But since the valley is surrounded by mountains, there are others that can be negotiated more kindly, such as “La India Dormida” (the sleeping Indian maiden); a mountain to the west of the caldera valley, that when viewed from the town looks very much like a sleeping maiden and where you can also see petroglyphs.
Curiously, there is much to be investigated and reported with regard to the history of the inhabitants of El Valle. For those of us who were raised in summer homes here, there is profuse evidence of the people who lived here before Colonial times, for anytime you are digging to
make a pool or such, you will find pottery shards; most likely discarded artifacts of its ancient dwellers. There is a museum where you can see some of these items and part of the history. After the arrival of the Spanish, the Indians seemed to have moved out of the Valley, most probably avoiding unpleasant encounters with the invaders.
My family has an interesting relationship with this place of fables, for my great grandmother traveled from Panama’s capital in a sloop to the coastal town of San Carlos, from where she was carried in a hammock up to the Valley, where she would take thermal baths to cure ailments. In 1929 my grandfather, George F. Novey, built a home for my grand uncle, Toño Garrido; probably the first summer home of Panamanian’s from Panama City. In 1930 he built himself his own prefab home of Celotex (cardboard) and wood; where many of us were conceived for it was the traditional family honeymoon destination, where the bed of the main bedroom had a curious tendency to come apart sometimes during the night.
George was a New Yorker who came to Panama during the Canal construction and married Amalia Garrido, daughter of the landlady of the rental home where George lived. My father was also an American who was raised on a farm in Worcester, Massachusetts and traveled to Panama with the United States Fruit Co. on a temporary assignment, that became not so temporary, after he married George Novey’s daughter. At the time, the road to the Valley only reached the rim of the crater and from there the materials and supplies, as well as people had to be carried down to the floor of the Valley on horses or mules.

Data rows »
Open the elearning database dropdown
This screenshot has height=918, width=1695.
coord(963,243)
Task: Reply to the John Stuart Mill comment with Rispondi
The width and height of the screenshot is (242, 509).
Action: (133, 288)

...

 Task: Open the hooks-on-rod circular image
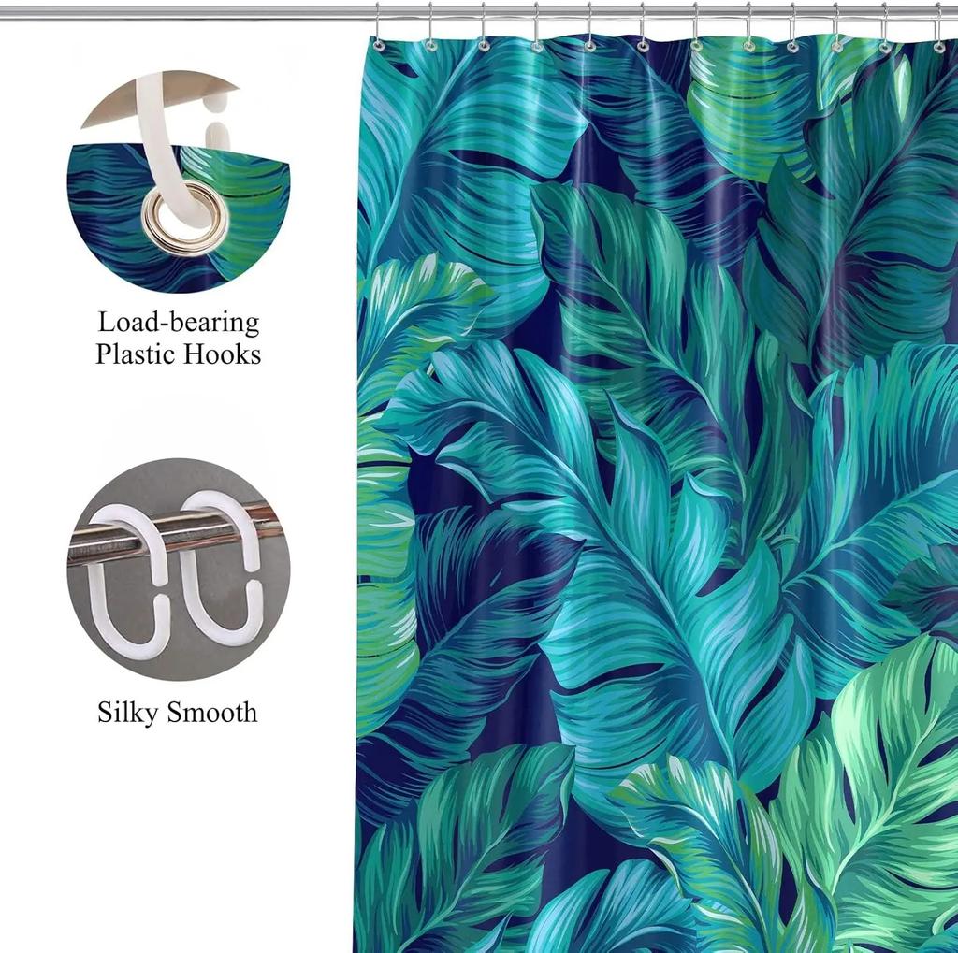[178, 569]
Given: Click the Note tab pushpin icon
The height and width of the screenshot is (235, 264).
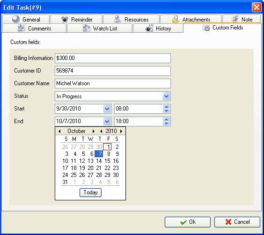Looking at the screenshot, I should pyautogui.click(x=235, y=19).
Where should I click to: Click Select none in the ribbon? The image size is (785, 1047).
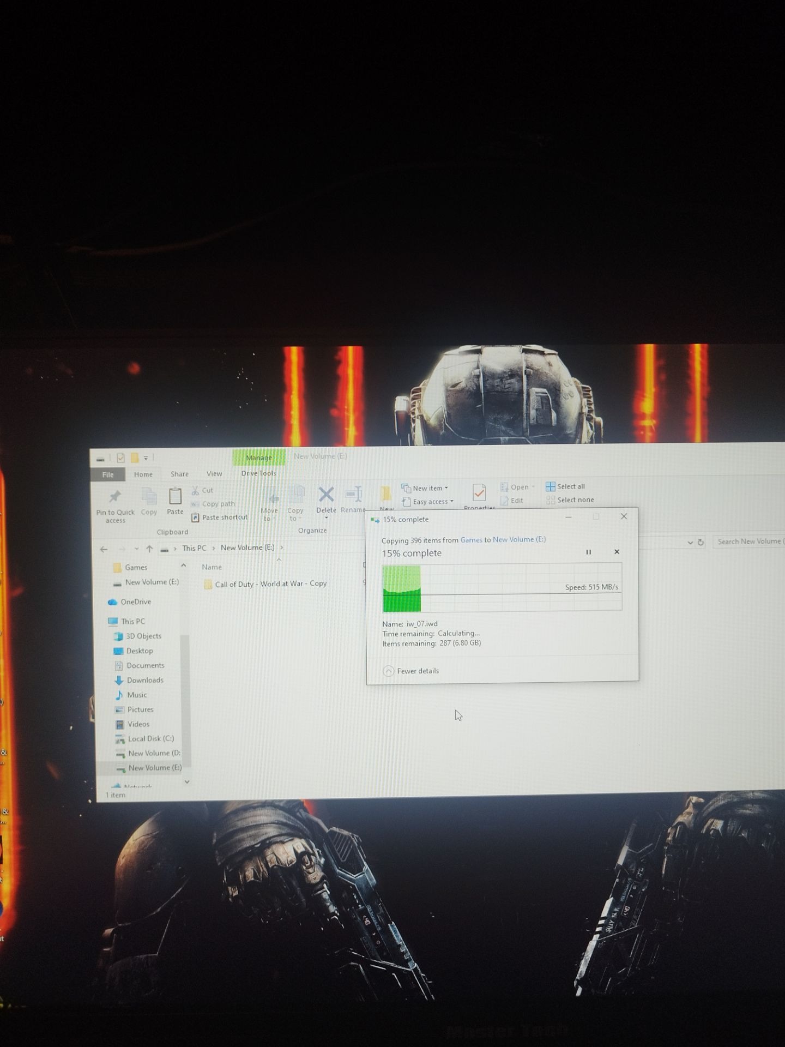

--

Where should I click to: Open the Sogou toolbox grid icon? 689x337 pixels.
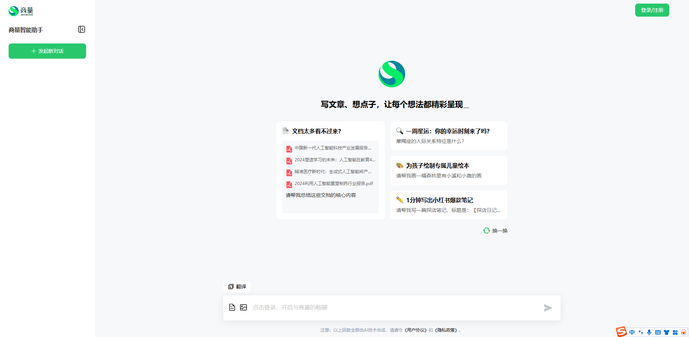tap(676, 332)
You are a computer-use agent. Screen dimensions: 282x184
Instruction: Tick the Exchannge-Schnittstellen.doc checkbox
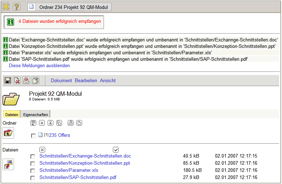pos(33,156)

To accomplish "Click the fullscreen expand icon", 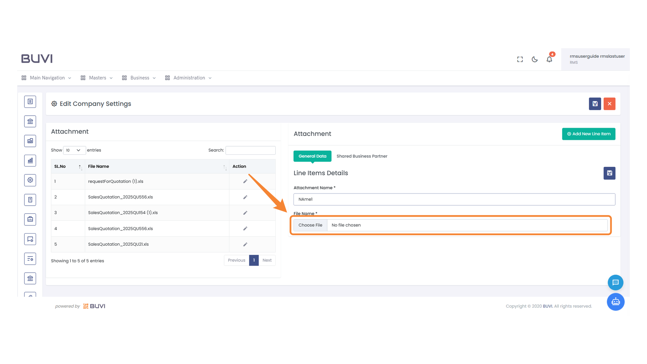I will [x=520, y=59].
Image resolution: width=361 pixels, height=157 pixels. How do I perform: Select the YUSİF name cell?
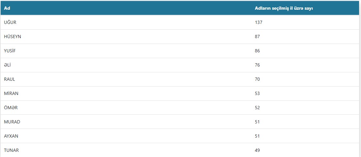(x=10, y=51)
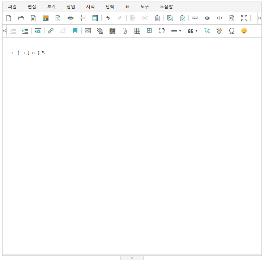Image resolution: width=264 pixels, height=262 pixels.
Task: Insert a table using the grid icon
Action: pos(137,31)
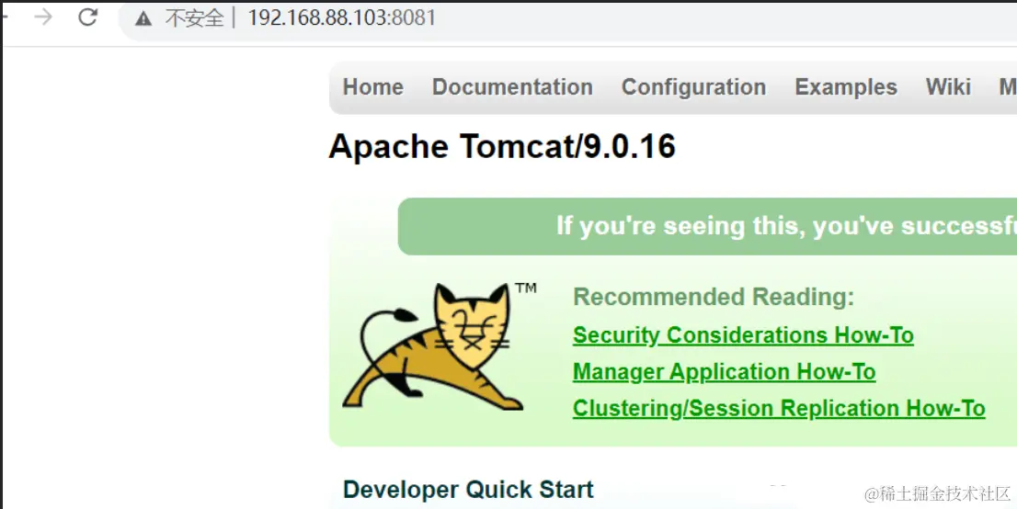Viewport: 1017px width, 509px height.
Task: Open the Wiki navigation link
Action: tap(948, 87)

Given instruction A » Reproduce the part of the passage about El Valle starting with "George was a" and going on through "horses or mules.".
Given instruction B » Continue the passage about El Valle and its family history from the point where it stops.

Written response A »
George was a New Yorker who came to Panama during the Canal construction and married Amalia Garrido, daughter of the landlady of the rental home where George lived. My father was also an American who was raised on a farm in Worcester, Massachusetts and traveled to Panama with the United States Fruit Co. on a temporary assignment, that became not so temporary, after he married George Novey’s daughter. At the time, the road to the Valley only reached the rim of the crater and from there the materials and supplies, as well as people had to be carried down to the floor of the Valley on horses or mules.

Written response B »
When George finally had his cardboard house ready and they would set up lunch on an open porch, they would be surrounded by the natives, who would stare endlessly at George, until my grandmother finally inquired about this. The natives said they “had never seen a person with eyes the color of the sky.” Later on, when the road was finally built down into the Valley and the first cars came along a bend, the natives would panic and stampede down the road, sprinting ever faster as the driver honked his horn to get them to move to the side of the road.
Not the least of which is its weather and burst of powerful winter winds that Panamanians call “summer winds” for it is the dry season. But still the water from the sky is present in the form of blowing and swirling drizzle Foehn Winds, blown down the mountain sides of El Gaital, that locals calls “bajareque.” One moment the air is perfectly still and then you hear a sound as if a freight train is bearing down on
you, and then a gust of wind of more than 40 knots slams into you, shrouded in a mist of bajareque.
The floor of the Valley was a lake after the formation of the caldera and through the centuries and millennia, the soft sandy sides of the rim filled in the lower parts, flattening it out, until the water finally broke through a narrow gorge at the south western end, where nowadays you can visit the famous falls of Las Mozas. Actually, Las Mozas consist of three consecutives falls that legend has it were formed when
three young maidens disobeyed their father and went swimming there on Good Friday and were forever petrified there.
As a matter of fact, the floor of the Valley is still something very close to a lake, for the water table in most of the valley floor is only a few feet below the surface and at the surface, particularly during the rainy season. And yes, it really rains during the rainy seasons, hard and long. The Valley used to be the home of a myriad of water birds of all kinds and you can still see cloud whiteherons fighting their way through the winter blows.
Another testament to the soft sedimentary nature of the valley floor is felt during occasional earthquakes, for no matter how small, they are accentuated by the humid mushy nature of the subsurface. My mother built a rammed earth home in El Valle, with an enclosed swimming pool and during the occasional quake the water inside the pool would slosh from side to side; yet people in other places outside of the caldera would not feel the tremor.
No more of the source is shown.